質問:
1. 体育座りについての本文によると、体育座りを取り上げたとされる「集団行動指導の手引き」は何年に出されましたか。
2. 体育座りについての本文のうち、「アメリカでは床に座る習慣が」で始まる段落を、大事な事実を残して短くまとめてください。
3. 体育座りについての本文を、最後の文のあとから書き続けてください。

本文:
体育座りの罠?!

アメリカでは床に座る習慣が日本ほどはありませんが、アメリカ人が床に座る時にはほとんどの人があぐらをかきます。学校で授業中に生徒があぐらで座っていると、日本人の目にはやや行儀が悪いように見えます。留学していた頃、男女関係なしに、先生の前であぐらをかくアメリカ人生徒を見て、「ふてぶてしいな~、行儀が悪いな~」と内心思っていました。郷に入れば郷に従えで私もあぐらをかいていましたが。

 

 

 

 

日本の子供が床に座る時には、「体育座り」が多いですよね。小さな子供が足を揃えて、「綺麗な」体育座りとしているとお行儀が良く見えます。一列目の端のあぐらの男の子や、その後ろの崩れた体育座りの男の子より、3列目の端の綺麗な体育座りの女の子の方が「真面目に」先生の話を聞いているように見えます。でもこれは単なる「印象」であって、実のところはあぐらの男の子も崩れた体育座りの男の子も先生の話に夢中になっているのかもしれませんが。

 

 

 

 

 

 

 

Wikipediaによると日本の学校教育で体育座りが行われるようになった起源は正確には分からないそうです。一説には、1965年(昭和40年)に文部省(現在の文部科学省)から出された「集団行動指導の手引き」で体育座りが取り上げられ、それがその後、全国に浸透したのだとか。

提供データ:
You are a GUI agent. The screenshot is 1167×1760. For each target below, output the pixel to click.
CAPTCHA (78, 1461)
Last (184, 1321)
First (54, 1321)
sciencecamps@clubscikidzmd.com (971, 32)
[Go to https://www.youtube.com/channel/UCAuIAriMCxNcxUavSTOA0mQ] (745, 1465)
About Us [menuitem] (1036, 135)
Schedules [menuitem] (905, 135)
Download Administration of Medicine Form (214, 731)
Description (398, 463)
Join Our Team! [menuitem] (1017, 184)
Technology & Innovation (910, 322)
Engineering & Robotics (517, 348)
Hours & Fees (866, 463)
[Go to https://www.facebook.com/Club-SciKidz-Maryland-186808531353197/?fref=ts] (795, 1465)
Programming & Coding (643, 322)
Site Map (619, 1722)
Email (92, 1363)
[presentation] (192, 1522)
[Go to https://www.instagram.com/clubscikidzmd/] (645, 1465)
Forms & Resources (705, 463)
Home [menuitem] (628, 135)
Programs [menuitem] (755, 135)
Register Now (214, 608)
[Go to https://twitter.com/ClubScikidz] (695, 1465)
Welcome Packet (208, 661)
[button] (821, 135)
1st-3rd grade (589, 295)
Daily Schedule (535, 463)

回答:
1. 1965年(昭和40年)です。

2. アメリカでは日本ほど床に座る習慣はないものの、座るときはほとんどの人があぐらをかく。授業中のあぐらは日本人の目にはやや行儀が悪く見え、筆者も留学中、男女を問わず先生の前であぐらをかく生徒を見て内心そう思っていた。それでも郷に従い、自分もあぐらをかいていた。

3.
ところで、体育座りに関する「陰謀論」って聞いたことありますか?戦後、GHQは日本人が二度とアメリカに歯向かってこないよう「日本人弱体化計画」を推し進め、その1つが日本人の強さの源とも言えた「丹田」を弱くすることだったというのです。画像は吉田松陰ですが、正座でもあぐらでも、確かにしっかりと丹田をつかった座り方をされていますね。戦前の日本人は正座やあぐらが一般的な座り方で、体育座りが広がったのは戦後というのは間違いないようです。ただ戦争が終わったのは昭和20年、集団行動指導の手引きに体育座りが記載されたのが昭和40年だとすると、だいぶ開きがありますね。いつから日本人が体育座りをするようになったのか、興味があるところです・・・

 

 

体育座りに関する陰謀論が真実かそうでないかはさておき、外国では奴隷や囚人に対して行われていた座り方だということは、歴史的な事実です。まぁ確かに、体育座りをすると視線は落ちがちですし、足を自らの腕でしまい込む感じは「尊厳のある」座り方には見えません。

 

 

 

 

 

 

 

 

 

見た目や精神性の問題だけでなく、身体にとっても体育座りは「良い座り方」とは言えないと思います。骨盤は後傾し、背中は丸まります。内臓は圧迫され、胸が開かないので呼吸は浅くなります。長時間の体育座りは腰や坐骨や尾骨への負担もかかります。おまけに腕で膝を抱え込むので、背筋を伸ばすことはできず、腹筋群は働きようがありません。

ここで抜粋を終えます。